Epoxy coat with at least 3 coats and clear coat for UV protection. If you want to glass it, cover in 4 oz glass.
I tried some Raka UV epoxy with disappointing results on carbon fiber as an FYI.


----------



## NoeSmyrnaBch (Aug 19, 2013)

Cedar is naturally water resistant (not proof), so I think a few coats of a quality epoxy (not the stuff at Higgs) would be all you'd need. Think of all those cedar strip kayaks and boats that people build.


----------



## DuckNut (Apr 3, 2009)

If you epoxy, you will have to protect with another coating. Skip the epoxy and just use spar varnish.


----------



## scsdiver (Oct 27, 2014)

we tried the spar on another project and we put 8 coats of it on the wood and after a year the wood was rotten so not sure how much faith i will put in it however this wood will be exposed so maybe better results. i got a lot done this weekend although it still doesn't look any different! i glued and filled in my piping from front to back, i took Backwater's advice and i put a coat of 1708 on the floor and gunnel and wow your right it really stiffened the floor up. i got my template made for my floor and got the floor cut out of plascore and got the bottom of the floor covered in 1708. i hope tongiht to get the topside done and get the stringers put in the floor. i also got my bulkheads all smoothed out so they are ready for gel coat when i get that far just seemed like a good time to get that sanding done as i hope my floor wil turn out as well/better than my other parts so there shouldt be much need to block it out. i think i am then going to transition in the back of the boat so that i can get everything in the floor area the way i want it so that i can paint/gel coat the interior before i move onto the deck.


----------



## scsdiver (Oct 27, 2014)

anyone have any suggestions on how to make something smoothed out? by that i mean i ready about guys using visuqueen and using a spreader to smooth out the glass while its wet however everytime ive tried this not matter what i do i get wrinkles in the finished product.


----------



## scsdiver (Oct 27, 2014)

ok well some big things tongiht first and formost i have quit using tinypics so i shouldn't have anymore screwy uploaded pics!! im going to go back and fix some of the ones that are jacked up. so finally tonight i got stringers installed in the boat!!!!! 
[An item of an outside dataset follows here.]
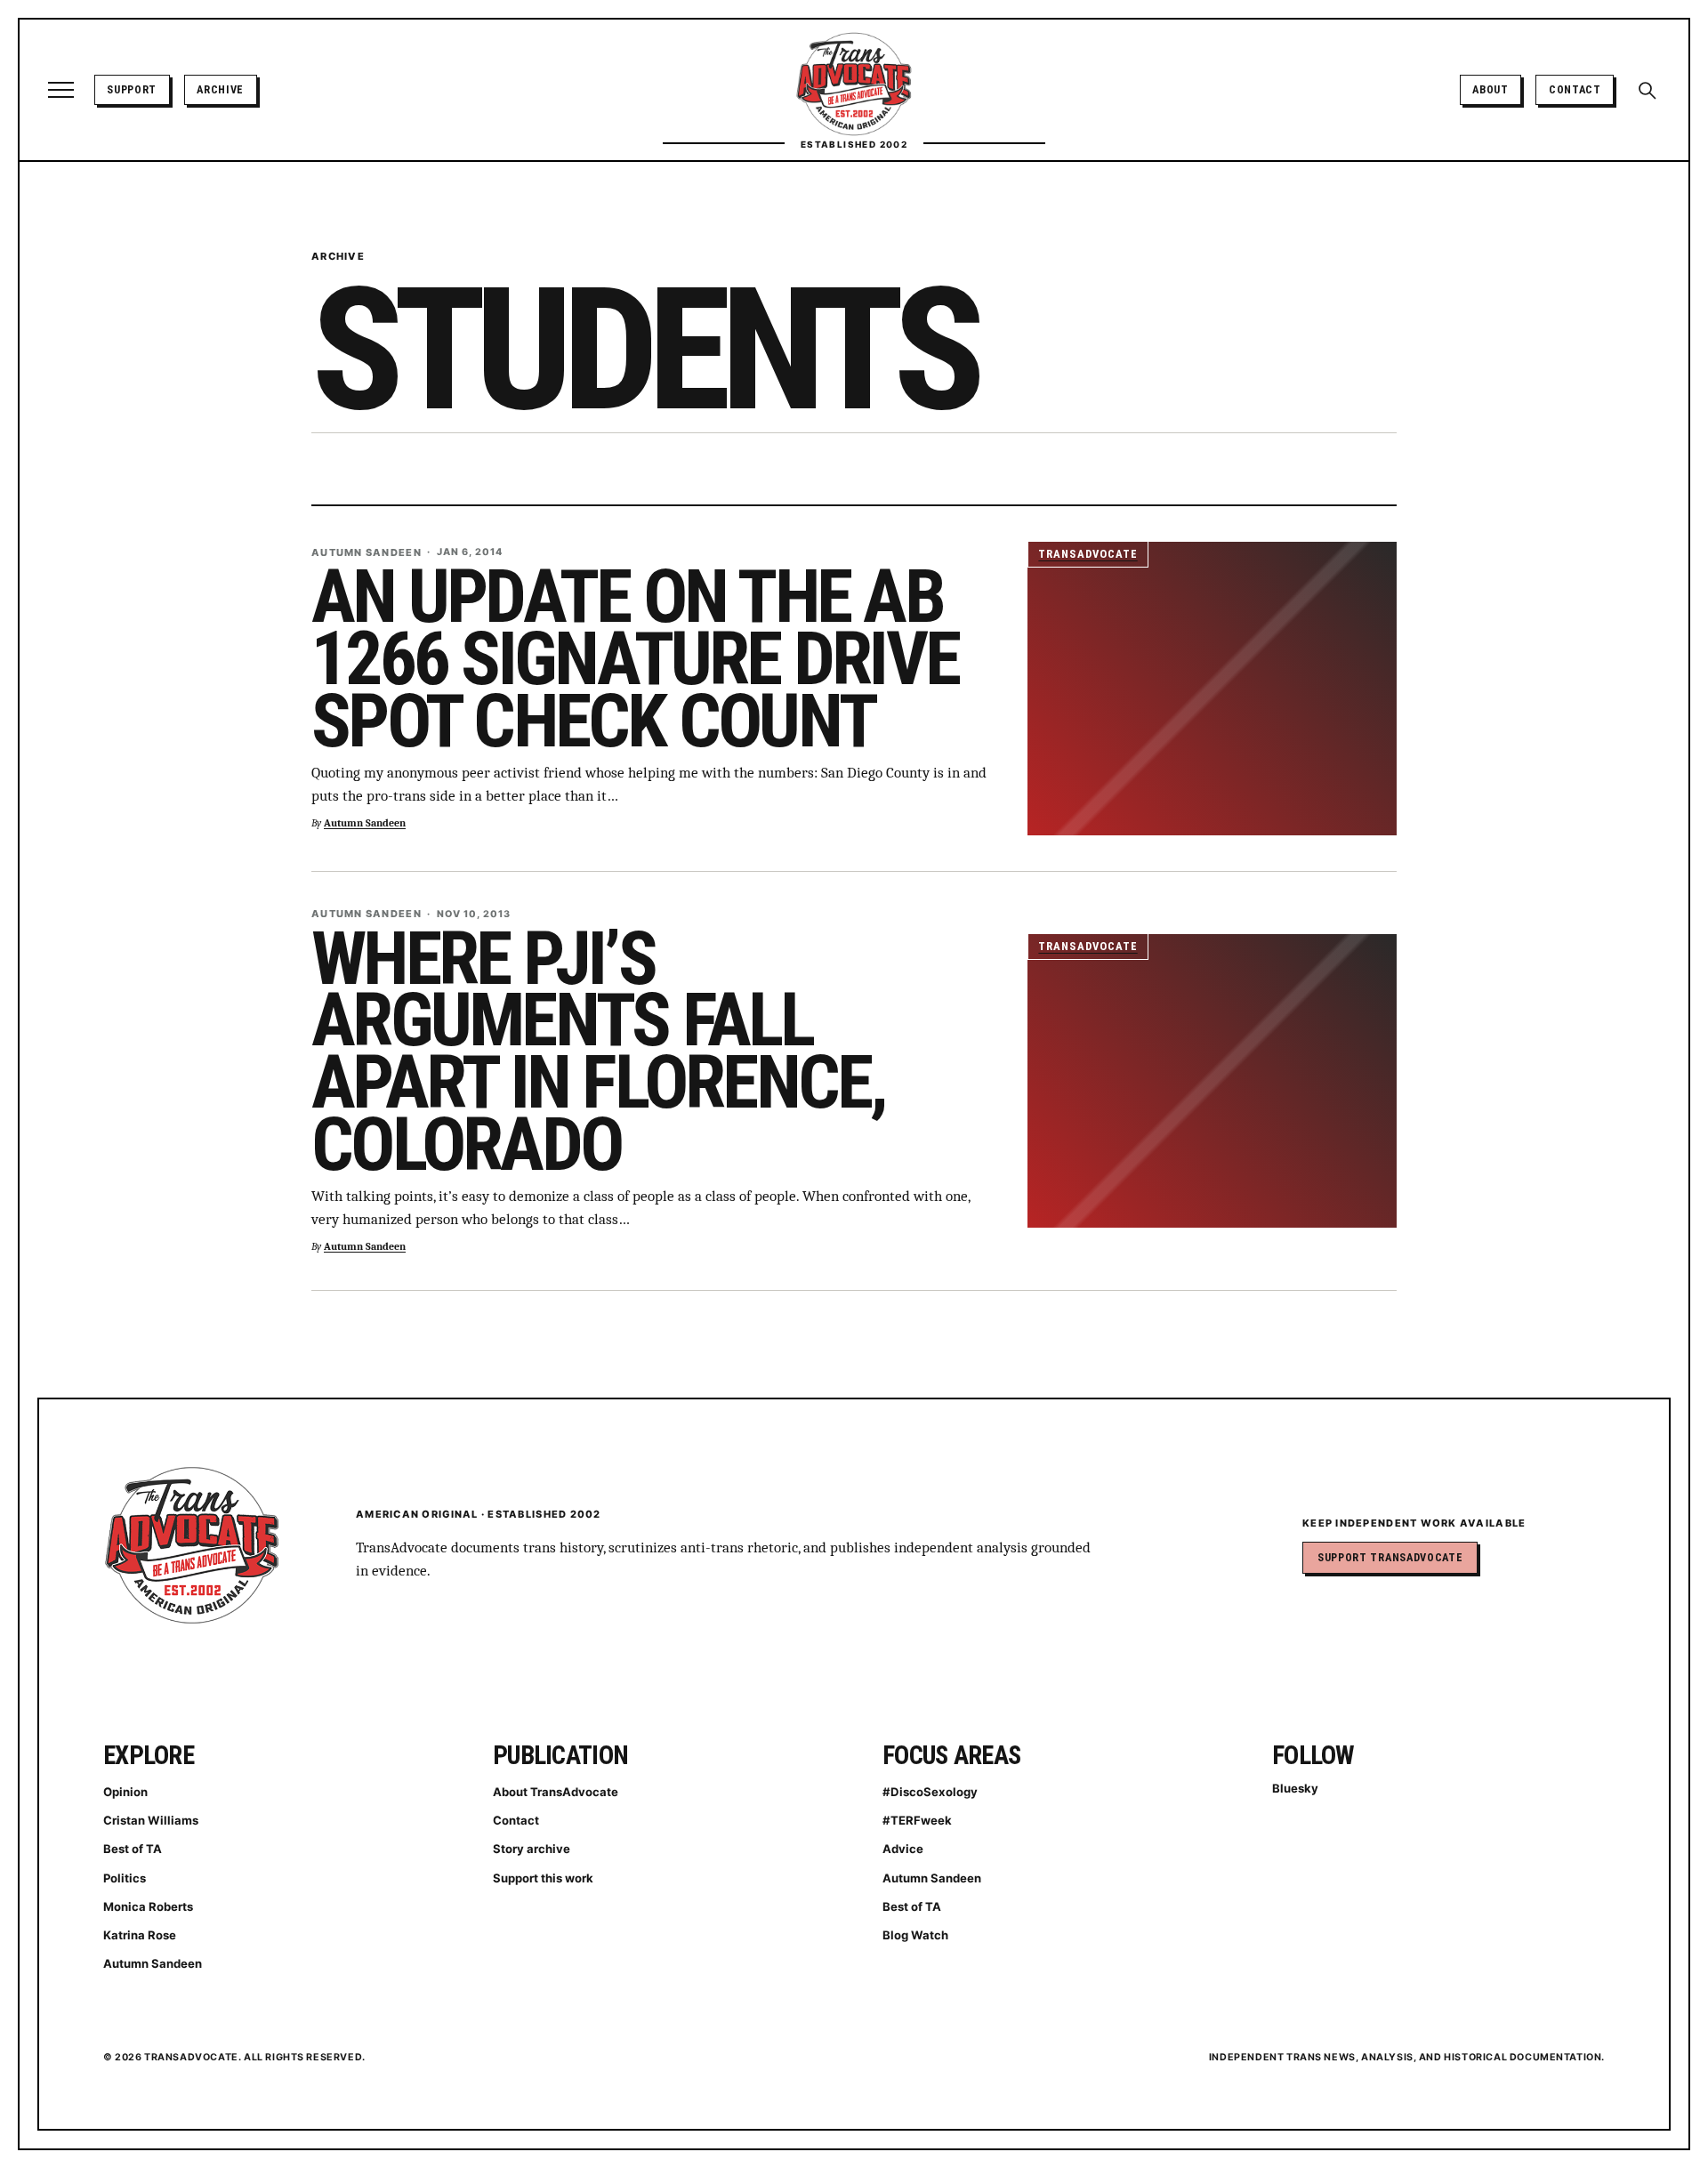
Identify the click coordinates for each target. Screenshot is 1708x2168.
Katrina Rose (139, 1935)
hopefully tomorrow ill get the other side of the floor finished. one side is glassed and looks pretty darn good i think. plus i want to paint under the floor are before i put it in.


----------



## scsdiver (Oct 27, 2014)

finished up the stringers tonight. i got filets put in on all of them. tomorrow night i am going to tape off and pain underneath the floor area and finish glassing the floor intself.


----------



## scsdiver (Oct 27, 2014)

well after replacing my sprinkler pump i finally got to work on the boat a little. i got the top side of the floor glassed tonight. i did two layers of 1708 i think it turned out better that anythingn else i have done i think. i found a new roller that made a huge difference in wetout. once i got that done i taped off the under floor area and put first coat of paint on it. going to try to get 3-4 coats on it before i put the floor in.


----------



## scsdiver (Oct 27, 2014)

well i ended up helping my dad most of the day on his gheenoe so i didn't get a lot done. i got the floor pulled up and got the excess glass cut off the edges and removed all the PVA. i got the front end painted well i got two coats on it anyways. with the floor preped i hope tomorow to get the floor actually put in.


----------



## scsdiver (Oct 27, 2014)

so i got a little work done today. i made a lot of dust i started fairing the gunnels and the area above the floor. i got the floor fit and ready to be put in tomorrow.


----------



## scsdiver (Oct 27, 2014)

got the floor and gunnels prepped and the floor glued in!!! theres a lot of adhesive on there in the pic but that so i can fair it smooth and lay glass in to make it flow nicely and hopfully not have to fair to much there!!


----------



## scsdiver (Oct 27, 2014)

tonight i got the gunnels covered in 407 and i got the floor area adhesive smoothed out. 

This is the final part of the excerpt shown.